Rep. Collin Peterson (D-MN-07) confirmed Saturday that he will vote against the articles of impeachment against President Donald Trump “unless they come up with something between now and Wednesday.”
“Maybe something will change. I doubt it,” Peterson told The Worthington Daily Globe after telling a crowd of dairy producers gathered for a Saturday event that he will vote against both articles of impeachment.
“The biggest problem I have with this is that you had people who have decided they’re going to impeach him, and now they spend a year trying to figure out how they can make a case for it. That’s backwards. I just don’t agree with this,” Peterson said in an interview.
In regards to allegations that President Trump withheld funding from Ukraine, Peterson said that more than half the people in his district “think we shouldn’t do foreign aid in the first place.”
“So to convince them that holding up foreign aid is a big deal? They want to get rid of it,” Peterson continued. “We don’t have any firsthand information about what happened on that phone call. It’s all secondhand information. The whistleblower was secondhand information. The president has not committed a crime.”
Dem Rep. Collin Peterson will vote against impeachment
He says “it’s all second-hand information” and Trump “has not committed a crime” pic.twitter.com/si3d5S3Efr
— Jewish Deplorable 🇺🇸 (@TrumpJew) December 15, 2019
Peterson was one of two Democrats to vote against formalizing the impeachment inquiry. Rep.

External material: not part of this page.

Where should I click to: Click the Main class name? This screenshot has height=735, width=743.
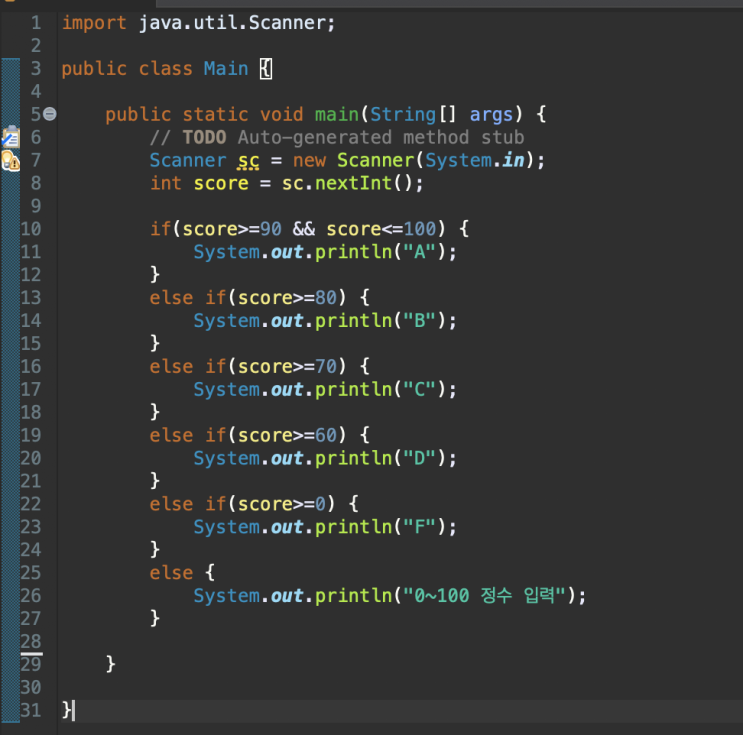pyautogui.click(x=226, y=69)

Jeff Van Drew (D-NJ-02), who joined Peterson in casting a dissenting vote, has reportedly told his staff that he plans to defect from the Democratic Party and join the Republicans.
President Trump won Peterson’s district by 30 points over Hillary Clinton in the 2016 election. Peterson, who now chairs the House Agriculture Committee, plans to wait until February to announce if he will seek a 16th term in Congress.
Peterson has represented the district since 1991, meaning he was around for the impeachment inquiry against former President Bill Clinton. He voted in favor of opening the inquiry against Clinton, but ultimately voted against impeaching.